» Work order
Set down, exactly as written, the lines from the top of the data to the line that holds "Screenshot is 1280x2285.", and omit the pictures.

» Data listing
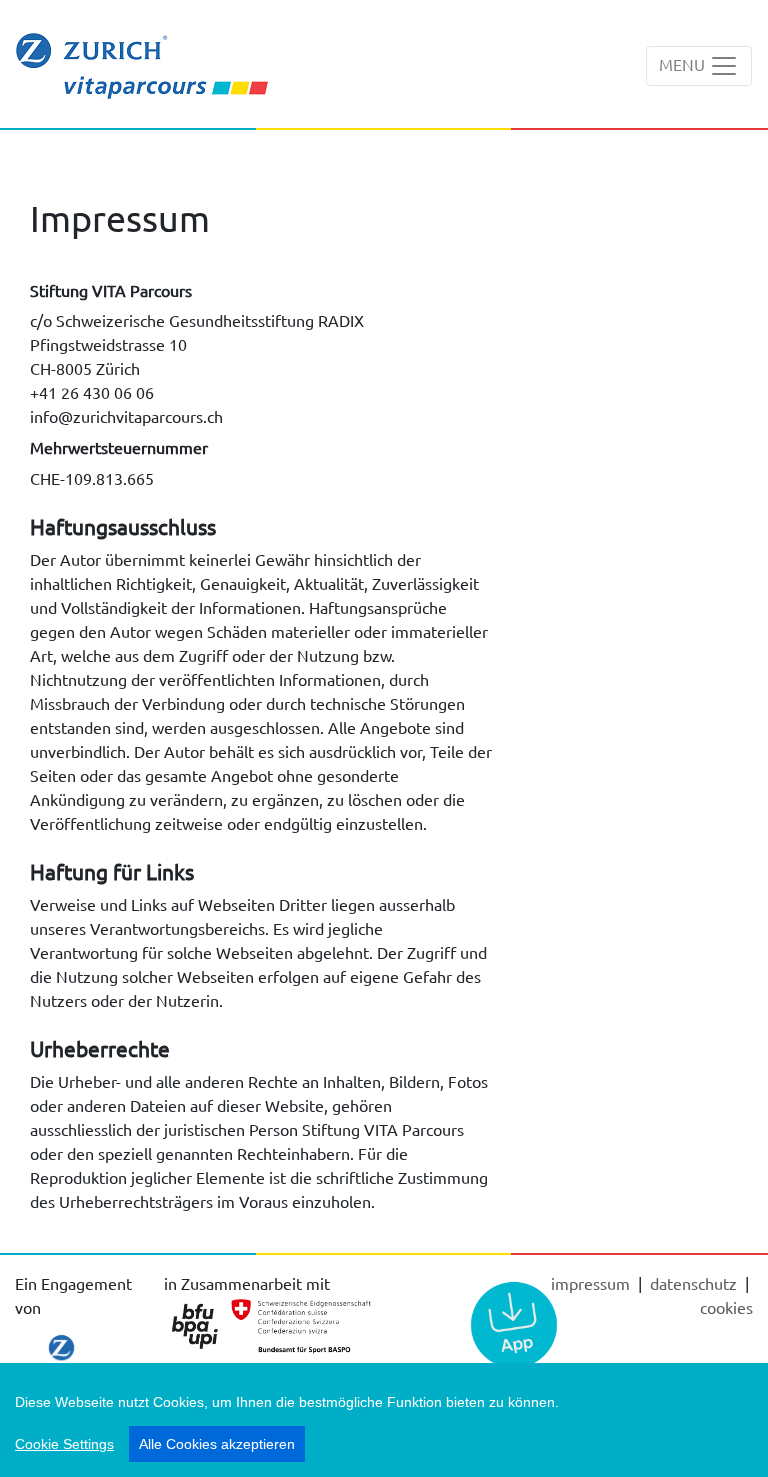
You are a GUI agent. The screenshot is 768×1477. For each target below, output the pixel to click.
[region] (384, 1420)
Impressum (592, 1283)
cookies (726, 1307)
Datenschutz (695, 1283)
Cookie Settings (64, 1444)
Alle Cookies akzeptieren (217, 1444)
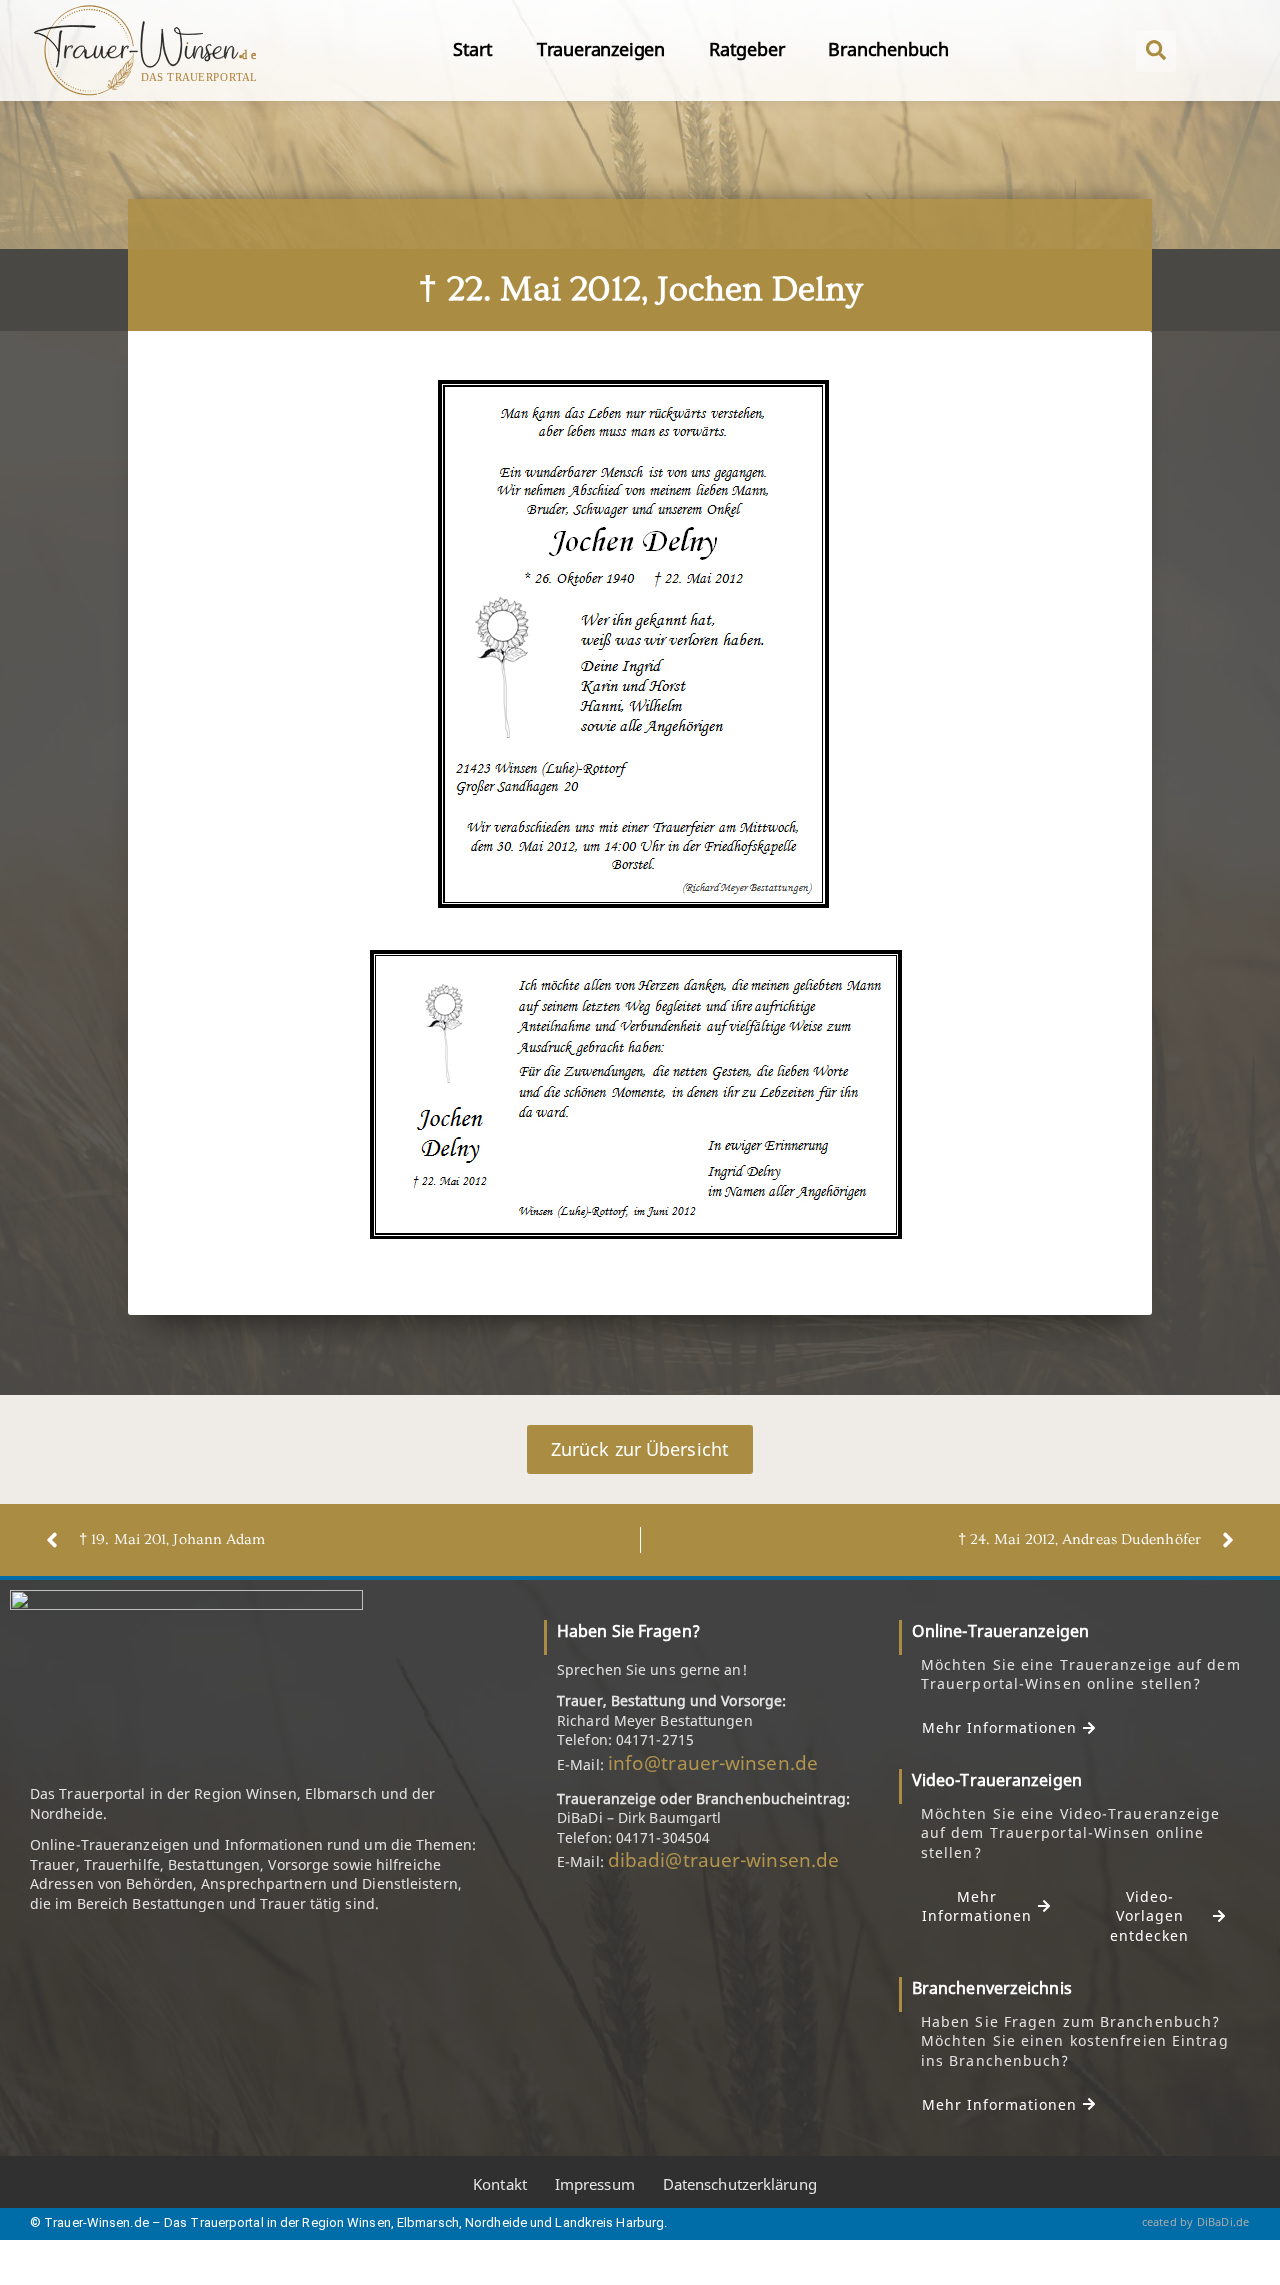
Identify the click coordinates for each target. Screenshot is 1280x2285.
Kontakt (500, 2184)
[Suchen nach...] (1156, 51)
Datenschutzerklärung (740, 2184)
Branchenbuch (888, 49)
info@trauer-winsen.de (713, 1763)
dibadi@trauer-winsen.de (723, 1860)
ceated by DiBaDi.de (1196, 2221)
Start (473, 49)
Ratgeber (746, 49)
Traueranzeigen (601, 49)
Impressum (595, 2184)
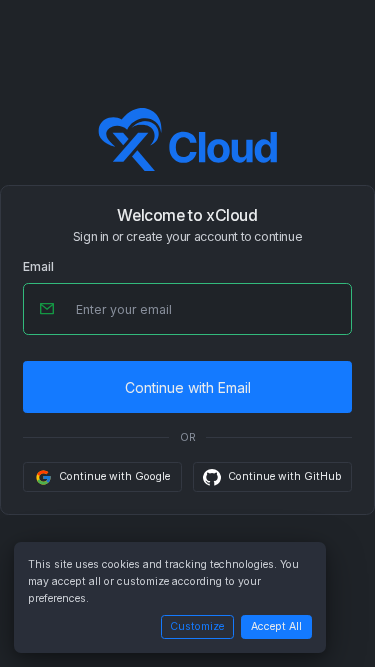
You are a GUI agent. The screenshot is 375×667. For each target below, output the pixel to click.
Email (38, 267)
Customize (197, 626)
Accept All (276, 626)
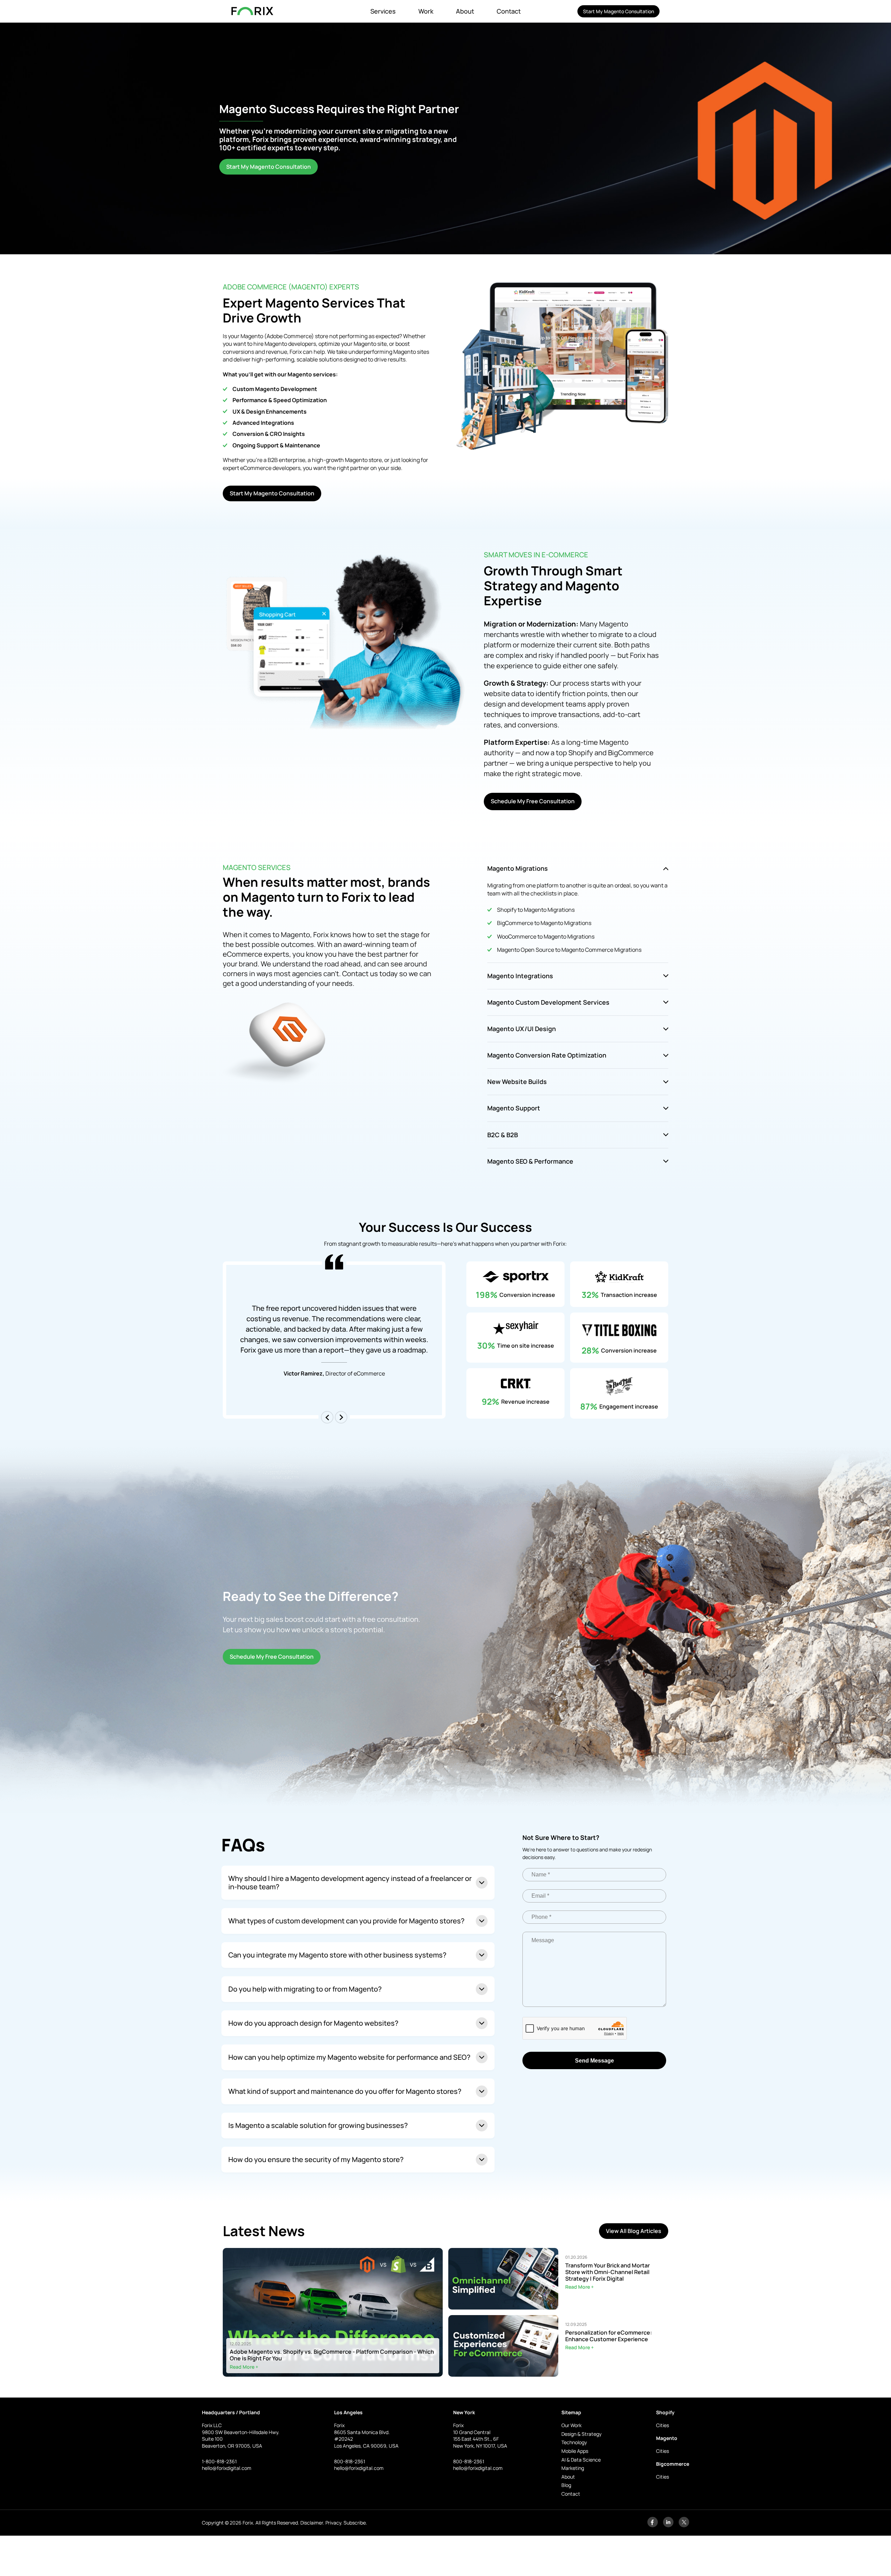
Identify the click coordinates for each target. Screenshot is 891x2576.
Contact (509, 11)
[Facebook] (652, 2525)
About (465, 11)
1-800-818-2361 (219, 2461)
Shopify (665, 2412)
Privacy (333, 2522)
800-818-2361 (349, 2461)
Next (341, 1417)
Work (425, 11)
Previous (327, 1417)
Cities (662, 2425)
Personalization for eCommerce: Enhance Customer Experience (608, 2336)
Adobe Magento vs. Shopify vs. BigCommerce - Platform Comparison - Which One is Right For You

» Output for this task
You are a GUI agent. The screenshot is 768×1477. For each target below, output the pixel to click.
[region] (384, 1420)
Impressum (592, 1283)
cookies (726, 1307)
Datenschutz (695, 1283)
Cookie Settings (64, 1444)
Alle Cookies akzeptieren (217, 1444)
Identify the click coordinates for each target. Screenshot is 1280x2285.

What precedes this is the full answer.